So great was the prestige, the mystique of this publication—and so small and malleable was science fiction fandom then—that Kemp's strategy was completely successful. His publication did indeed win the Hugo it was aimed to garner. As Kemp says, "It was especially rewarding because it meant that the people who voted for Who Killed Science Fiction? were, in most instances, voting for something they had to borrow even to see, as there was no chance for them to own a copy."

And that was that. A successful coup—Kemp had his award. He went on from that to his convention chairmanship, and from there to a career in editing in California.

Years passed. Science fiction successfully completed the transition from the pulp magazine to the paperback book already in progress when Kemp set up his cry of doubt and accusation, and it even prospered. The content of science fiction and the nature of its audience changed and changed again.
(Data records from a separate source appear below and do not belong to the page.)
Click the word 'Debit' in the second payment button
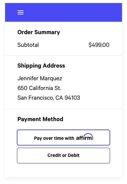Screen dimensions: 127x184 (x=74, y=155)
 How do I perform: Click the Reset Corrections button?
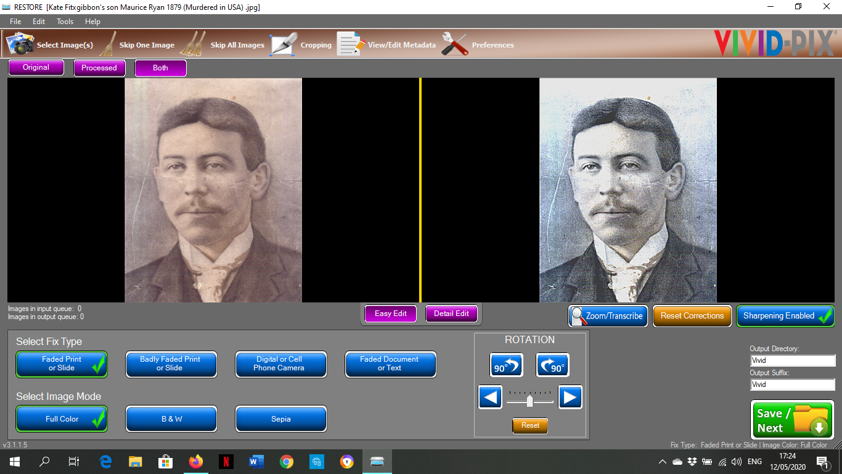pyautogui.click(x=692, y=316)
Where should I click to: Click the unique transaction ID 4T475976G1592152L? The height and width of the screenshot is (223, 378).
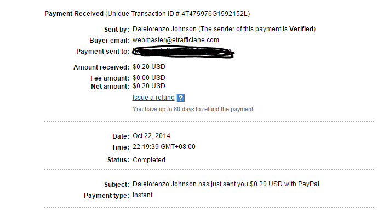tap(215, 14)
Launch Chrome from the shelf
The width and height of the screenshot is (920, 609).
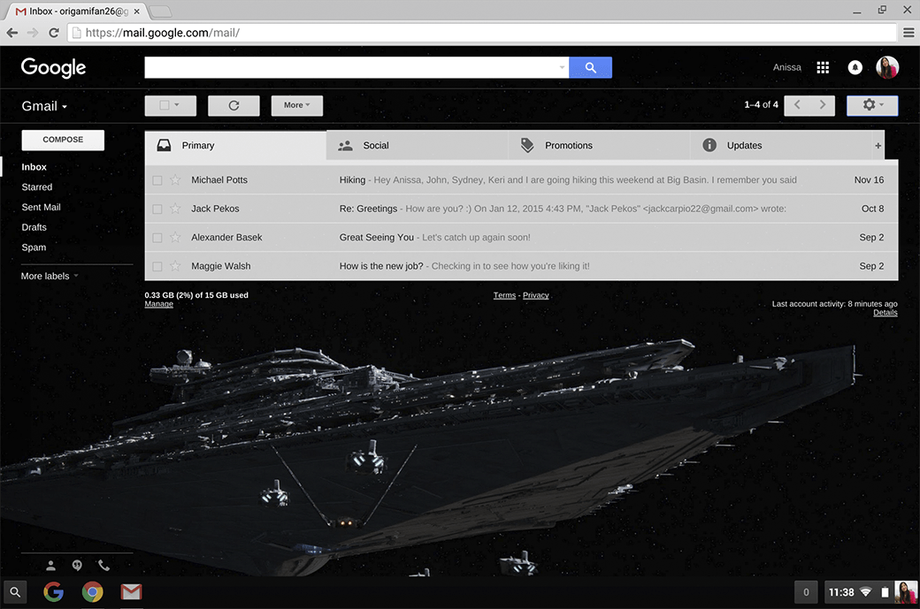point(92,592)
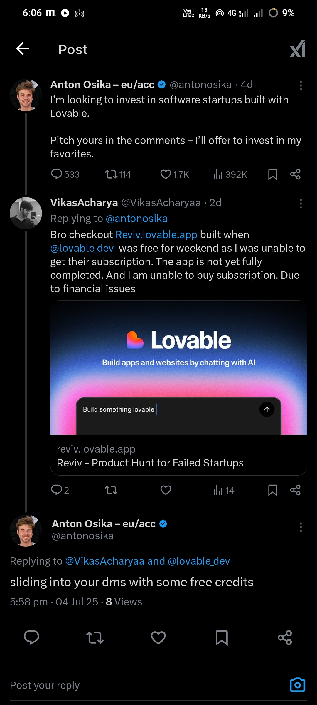
Task: Open the Reviv.lovable.app link in reply
Action: coord(156,235)
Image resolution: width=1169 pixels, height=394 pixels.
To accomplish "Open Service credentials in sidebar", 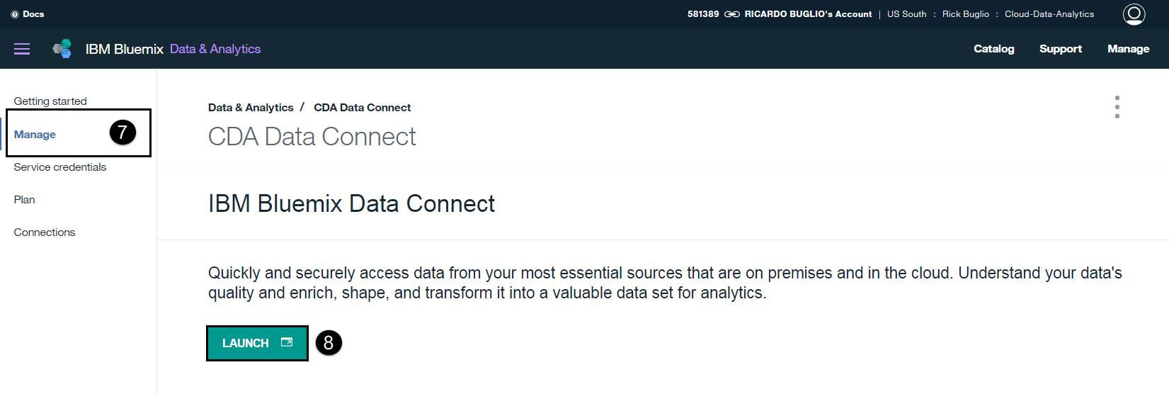I will (60, 167).
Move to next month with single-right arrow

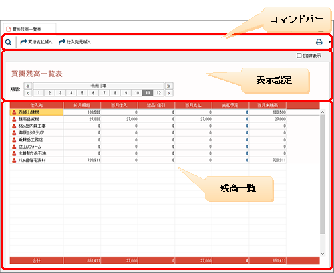click(169, 93)
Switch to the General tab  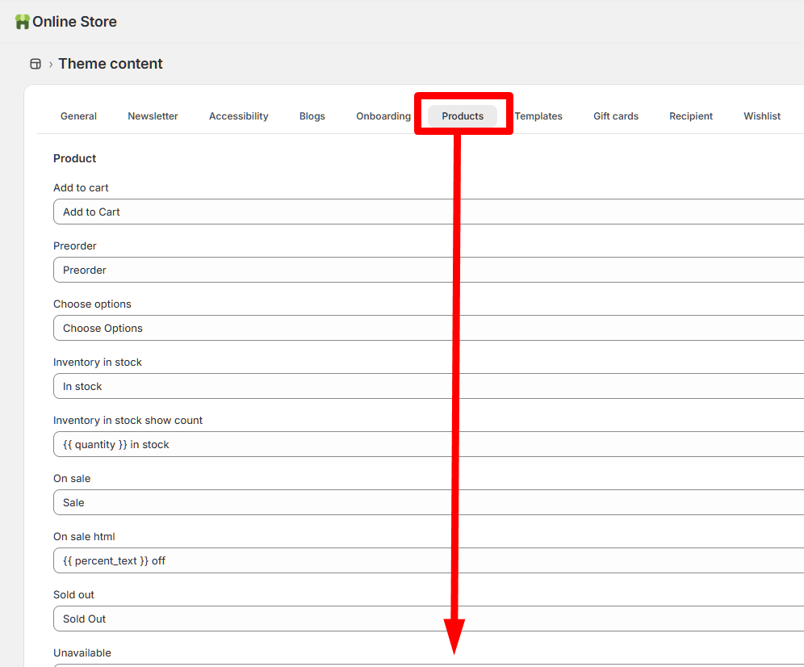tap(78, 116)
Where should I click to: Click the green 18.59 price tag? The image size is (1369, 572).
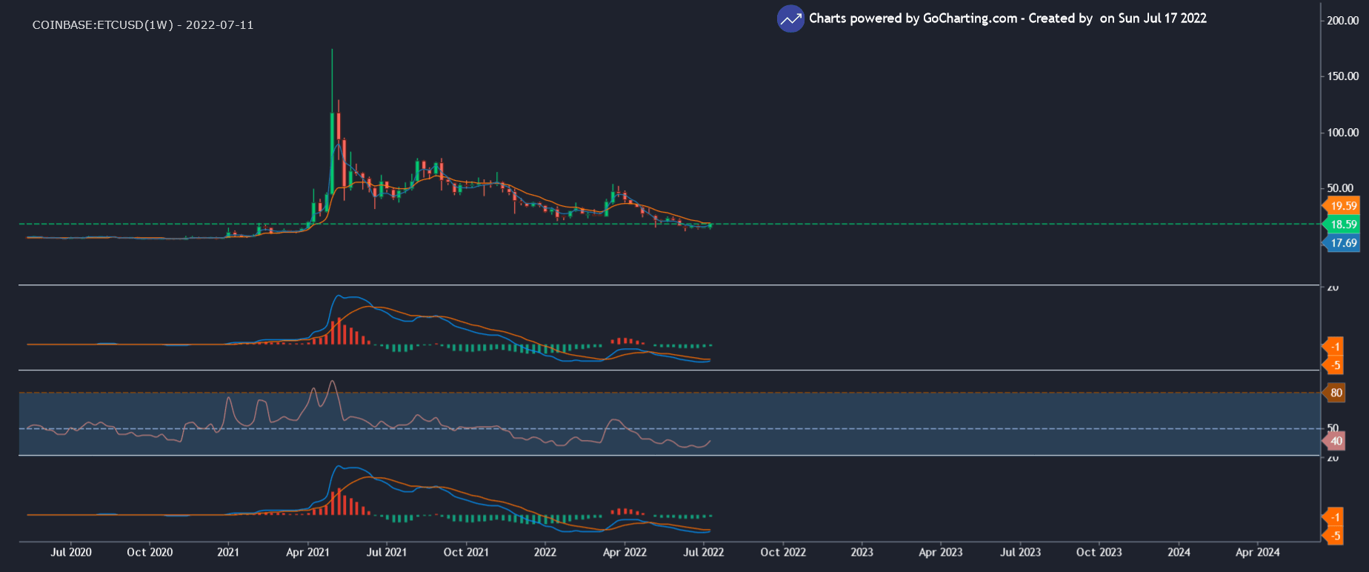tap(1342, 225)
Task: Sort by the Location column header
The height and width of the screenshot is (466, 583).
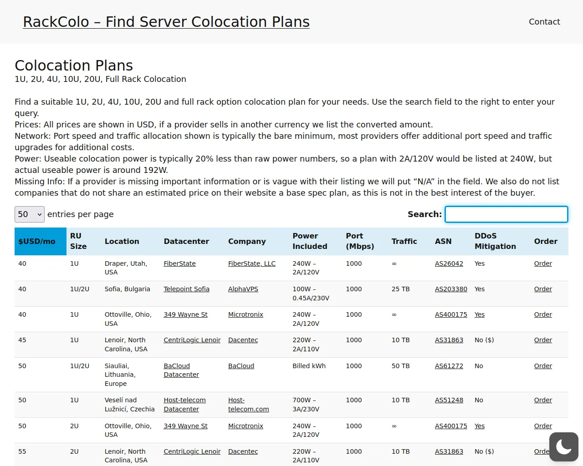Action: point(122,242)
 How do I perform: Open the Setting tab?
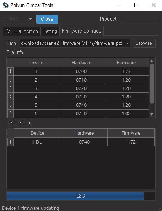pos(50,31)
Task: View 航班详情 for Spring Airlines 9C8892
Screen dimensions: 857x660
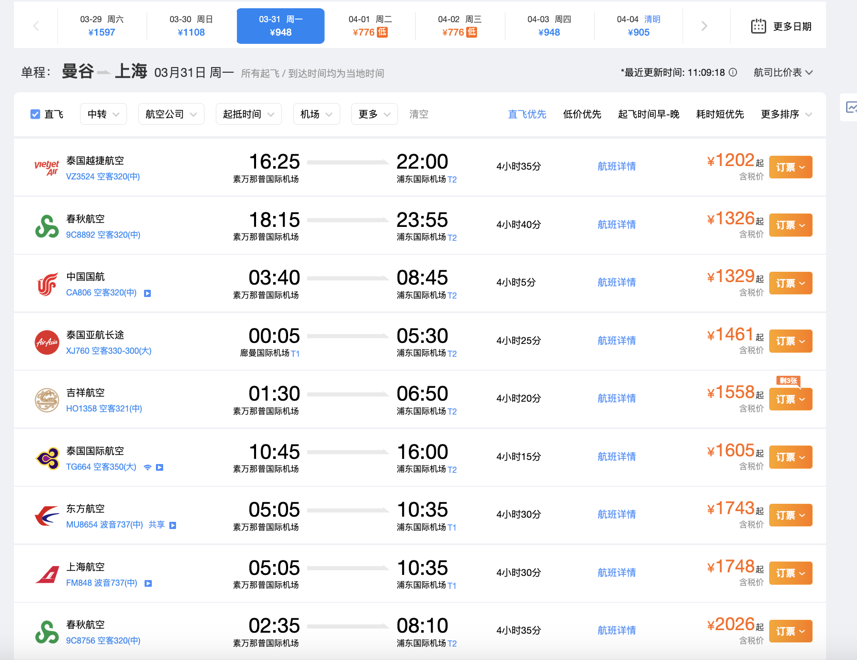Action: 616,225
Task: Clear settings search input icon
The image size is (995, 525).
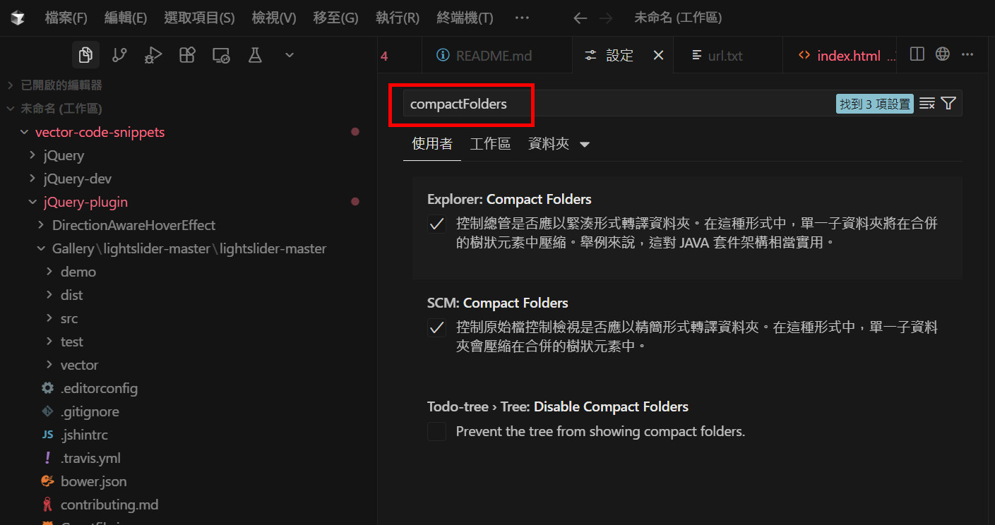Action: (927, 104)
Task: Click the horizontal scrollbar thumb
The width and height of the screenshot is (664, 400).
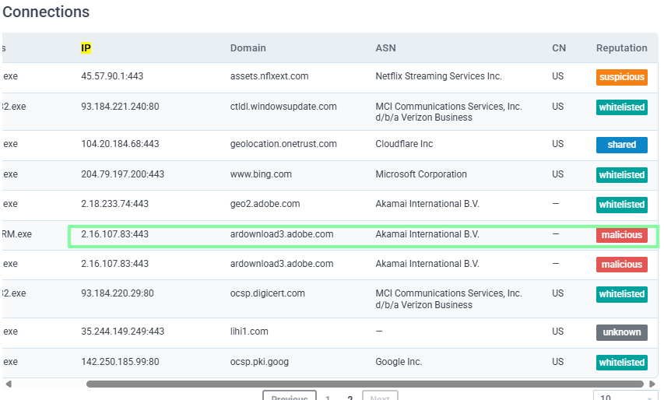Action: point(366,384)
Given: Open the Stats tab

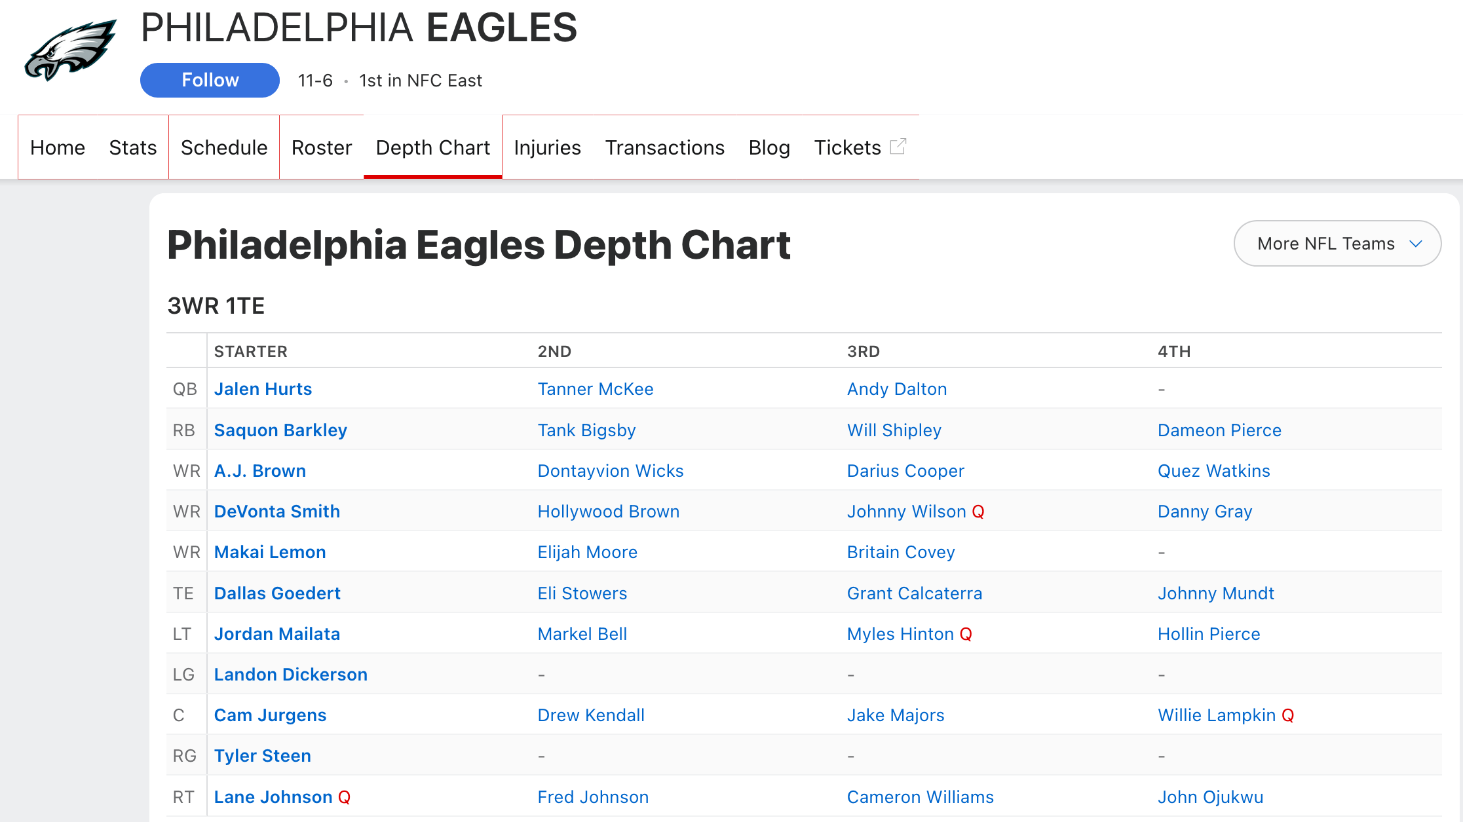Looking at the screenshot, I should (132, 147).
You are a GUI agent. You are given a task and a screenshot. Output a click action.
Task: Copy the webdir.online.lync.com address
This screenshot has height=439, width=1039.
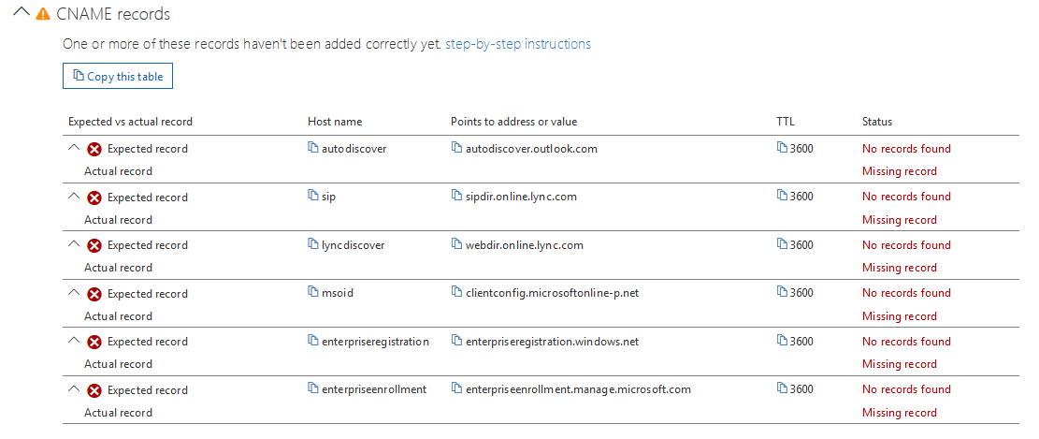click(455, 244)
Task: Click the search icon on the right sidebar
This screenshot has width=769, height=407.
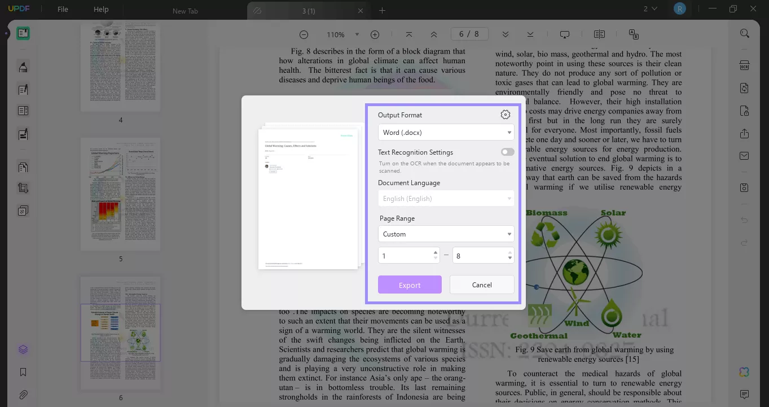Action: pos(744,33)
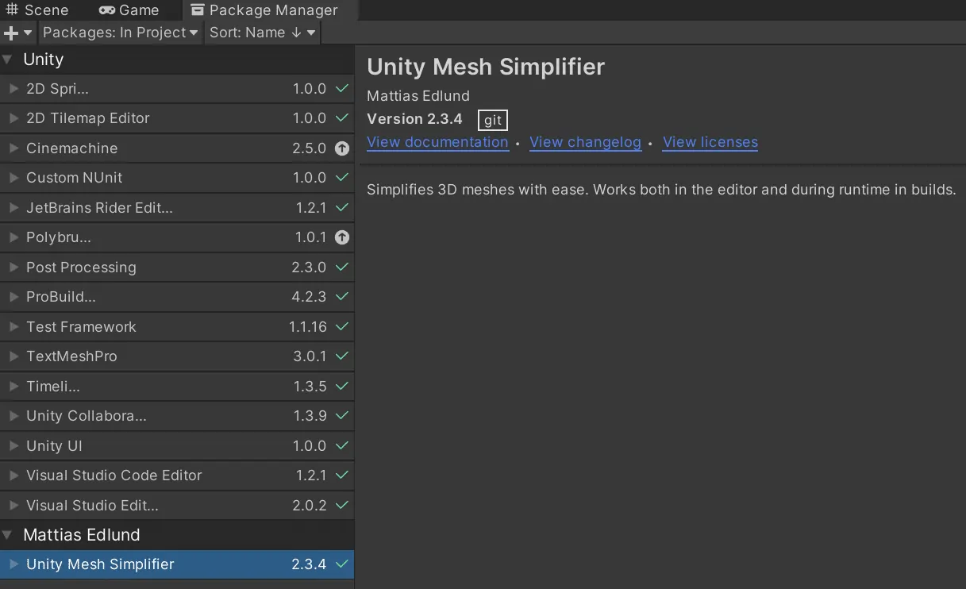Select the Visual Studio Code Editor package

[114, 475]
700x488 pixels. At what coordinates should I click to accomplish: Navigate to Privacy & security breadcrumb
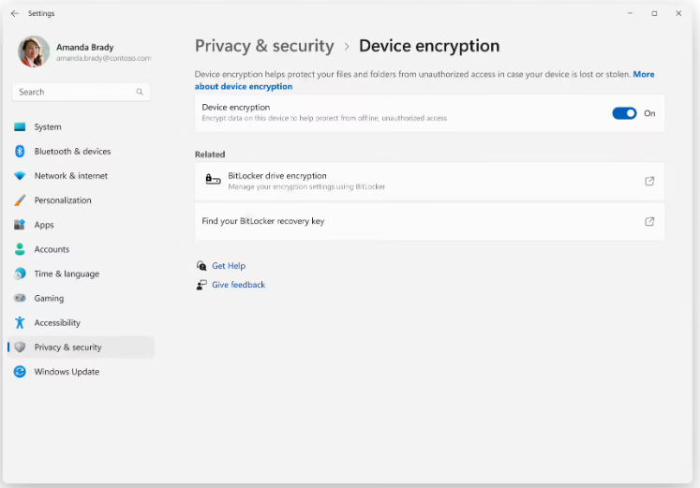coord(264,46)
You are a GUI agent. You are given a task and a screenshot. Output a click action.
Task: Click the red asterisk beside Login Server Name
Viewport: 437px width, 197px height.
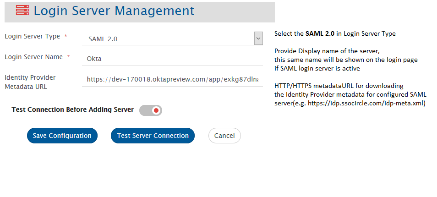click(68, 57)
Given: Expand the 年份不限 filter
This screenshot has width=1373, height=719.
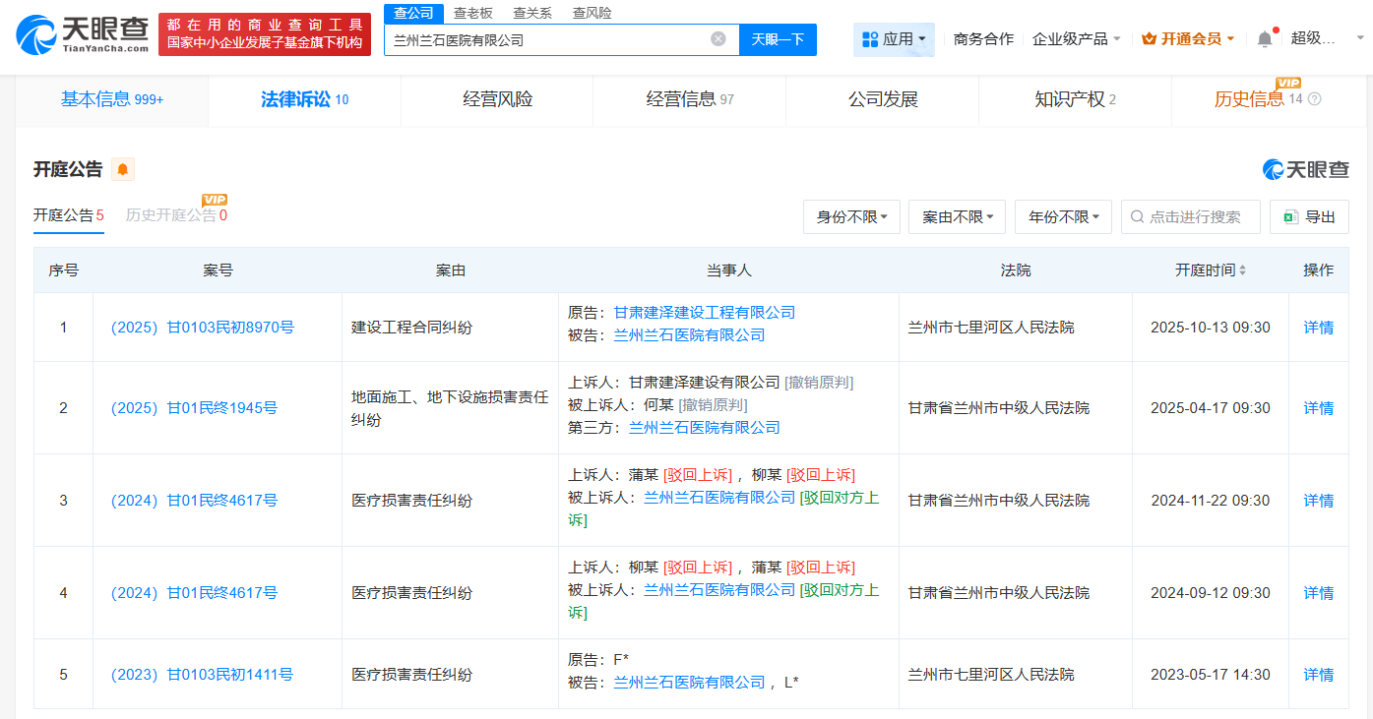Looking at the screenshot, I should (x=1063, y=216).
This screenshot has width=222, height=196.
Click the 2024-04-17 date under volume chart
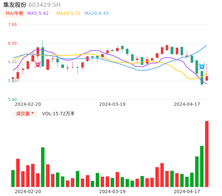pyautogui.click(x=187, y=191)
And such was the lasting effect of Kemp's strategy in winning his award that for fully twenty years after 1960. no one was able to read Who Killed Science Fiction? It was not available unless you knew one of the contributors or a SAPS member vintage 1960. The two of us never saw a copy and never had a chance to read it in all that time.

On the other hand, such was the mystery and prestige of Kemp's award-winning symposium that the question asked by its title was given leave to take on life of its own: "Who killed science fiction?" Like the boy asking about the king's clothes, the effect of the existence of this unthinkable question was to make the unthinkable thinkable.

What was the degree of mortality of science fiction? Could its most fundamental materials and attitudes and assumptions become exhausted? What might follow them?

It is questions like these that underlie this book. If in these essays we have perceived SF as something like a phoenix, clearly dying in its incarnation as "modern science fiction" while simultaneously being reborn in new form—both the same SF as always and something crucially different—well, this is an image that is at least remotely owed to the existence of Who Killed Science Fiction?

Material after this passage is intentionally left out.